Global law firm Paul Hastings LLP was hired to look after the interests of unsecured creditors in the bankruptcy case, including millions of FTX’s customers. According to sources from the newspaper, a process to select a financial adviser is also underway.
The committee of FTX creditors was appointed on Dec. 16 by the U.S. Justice Department. Its members include companies in the cryptocurrency sector, such as Pulsar Global, Coincident Capital International, and Wintermute Asia.
FTX will be responsible for paying legal fees related to the bankruptcy proceedings affecting customers.
Paul Hastings was founded in 1951 in the United States and has offices throughout Asia, Europe, and Latin America, with over 450 corporate lawyers according to its website.
FTX’s new management is expected to make a court appearance in January, noted the Journal.
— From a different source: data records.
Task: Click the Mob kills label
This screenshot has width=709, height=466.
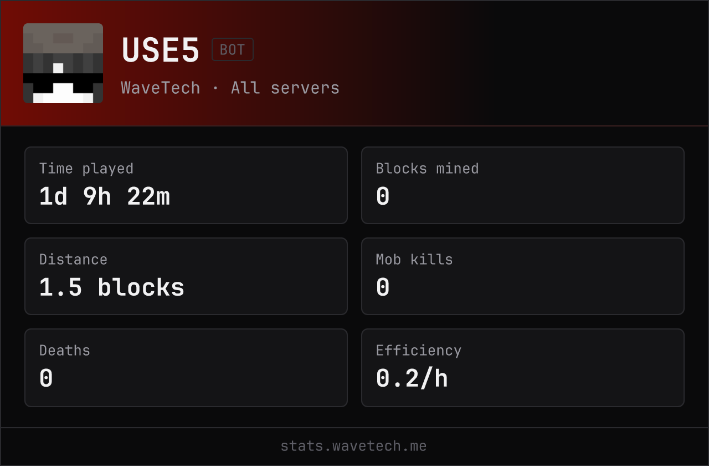Action: click(414, 259)
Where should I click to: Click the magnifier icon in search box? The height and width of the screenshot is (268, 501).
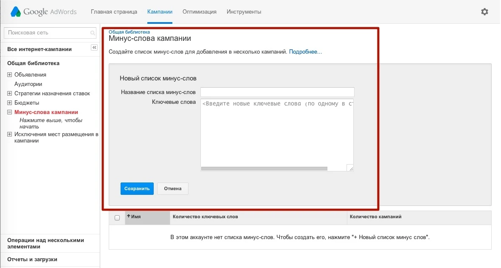(x=93, y=33)
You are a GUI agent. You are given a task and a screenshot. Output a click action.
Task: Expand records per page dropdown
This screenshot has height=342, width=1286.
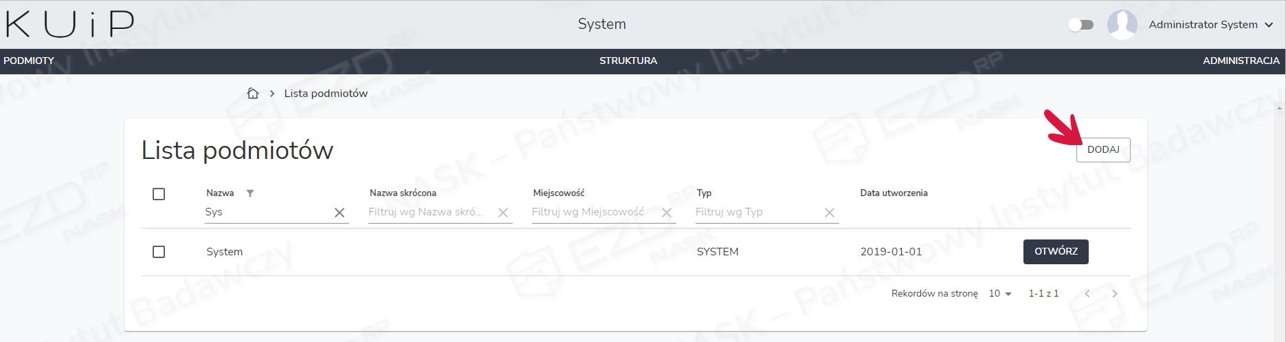1000,294
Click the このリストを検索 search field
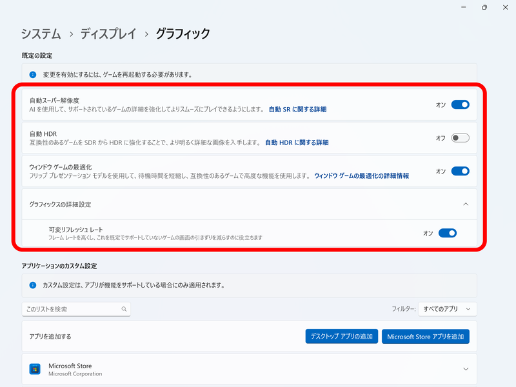This screenshot has height=387, width=516. click(x=71, y=309)
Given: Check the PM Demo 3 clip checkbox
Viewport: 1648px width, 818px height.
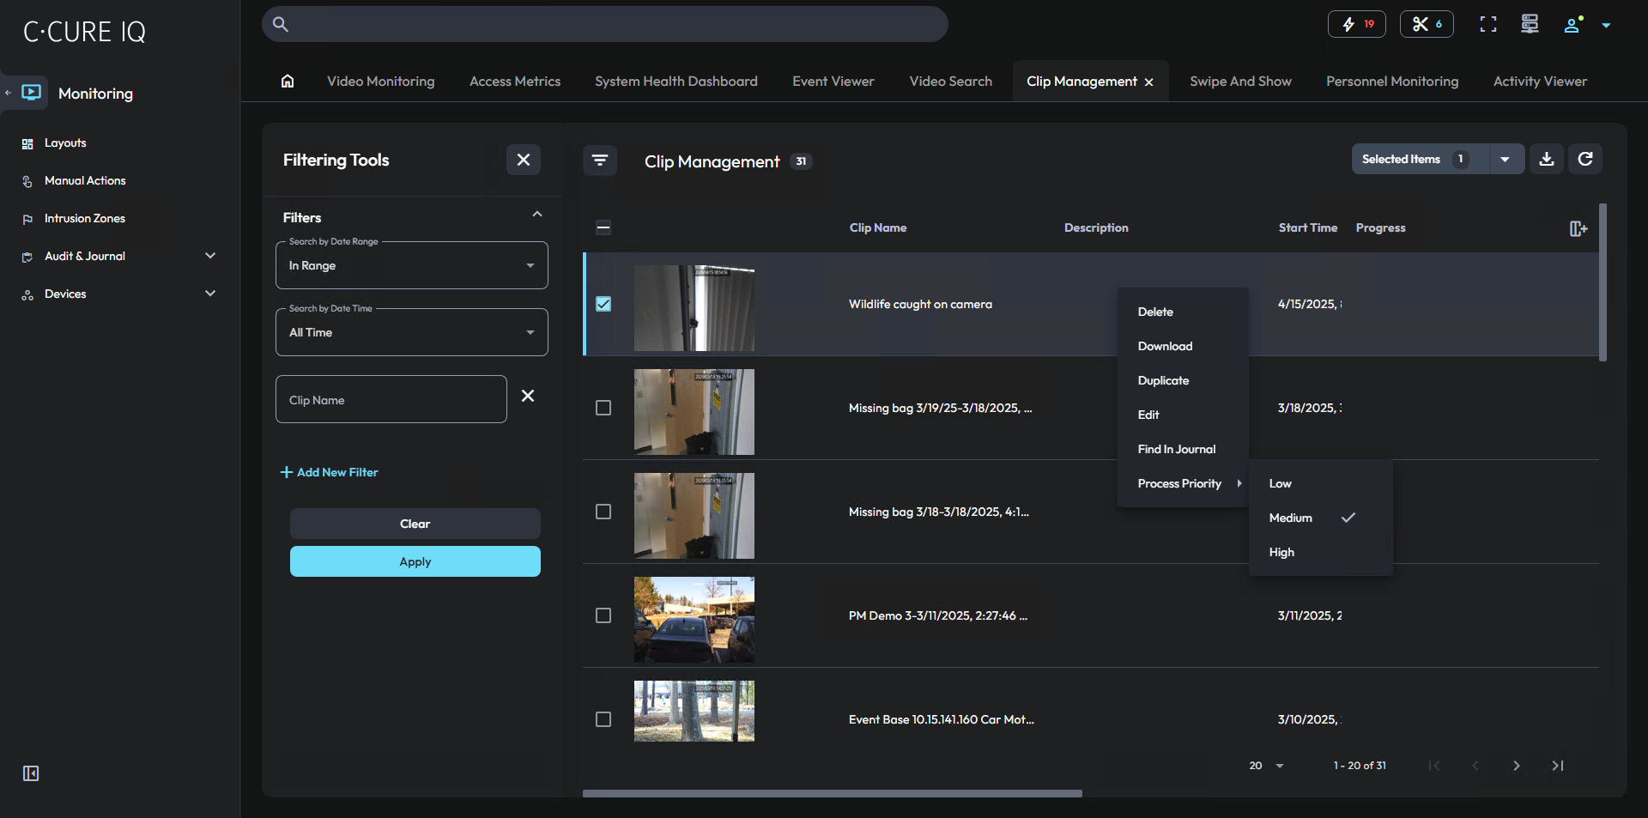Looking at the screenshot, I should pyautogui.click(x=603, y=615).
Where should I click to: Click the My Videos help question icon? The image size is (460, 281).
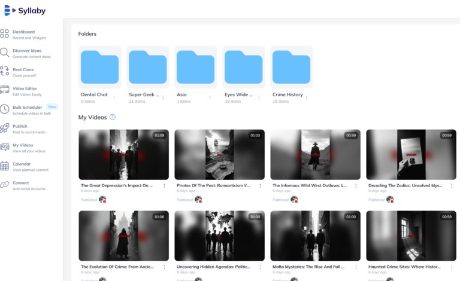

Some of its business units are already available for sale, such as Embed Financial Technologies, LedgerX, FTX Japan and FTX Europe.
Unsecured customers tapped the law firm on the same day FTX co-founder Gary Wang and former Alameda Research CEO Caroline Ellison pleaded guilty to federal fraud charges. Further, the United States Securities and Exchange Commission (SEC) charged Ellison and Wang for their roles in a “multiyear scheme to defraud equity investors in FTX.” The SEC is also investigating other securities law violations and other individuals and entities involved in the misconduct.
The exchange’s former CEO Sam Bankman-Fried was also under custody of the Federal Bureau of Investigation (FBI) in a fast-paced development following FTX’s collapse nearly 40 days ago. As Cointelegraph reported, Bankman-Fried has been granted bail on a $250 million bond.
Bankman-Fried is accused of wire fraud, conspiracy to commit money laundering, conspiracy to commit wire fraud, commodities and securities fraud and campaign finance violations. If convicted of all counts, he could face 115 years in prison.